Dataset records:
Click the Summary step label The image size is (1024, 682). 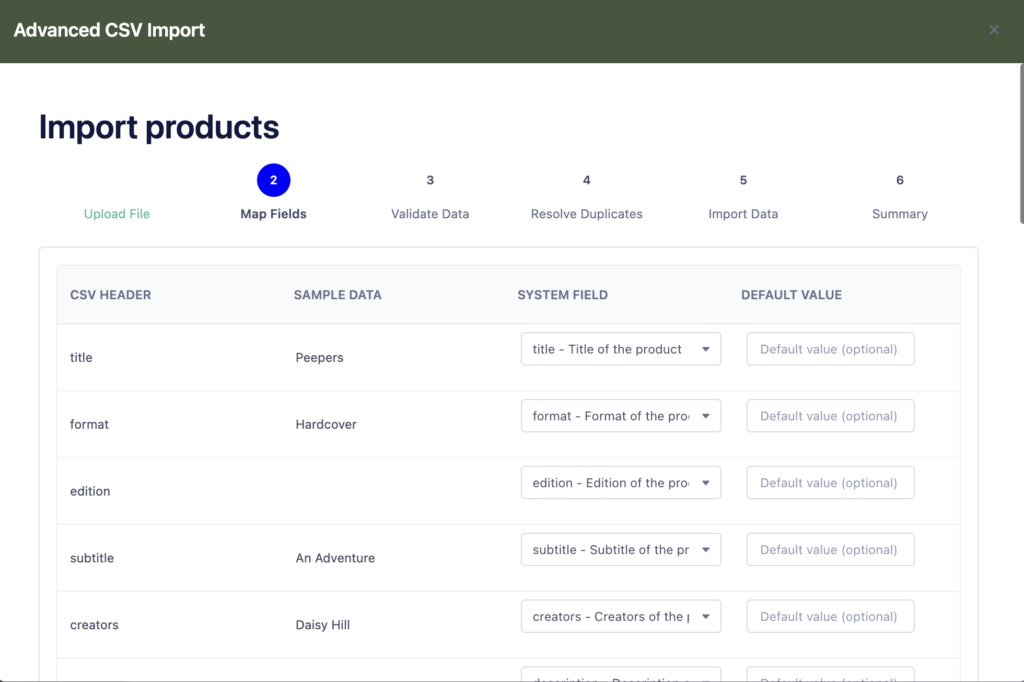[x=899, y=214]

* * *

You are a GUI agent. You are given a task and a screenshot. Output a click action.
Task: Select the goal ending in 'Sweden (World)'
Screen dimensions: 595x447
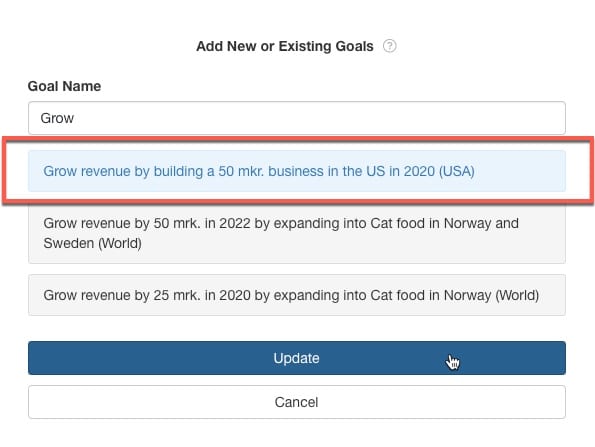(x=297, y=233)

To do:
Locate every line in the records that contains the string "Output", matching case exactly, and copy each such line in full.

Expected answer:
You are a GUI agent. You are given a task and a screenshot. Output a click action.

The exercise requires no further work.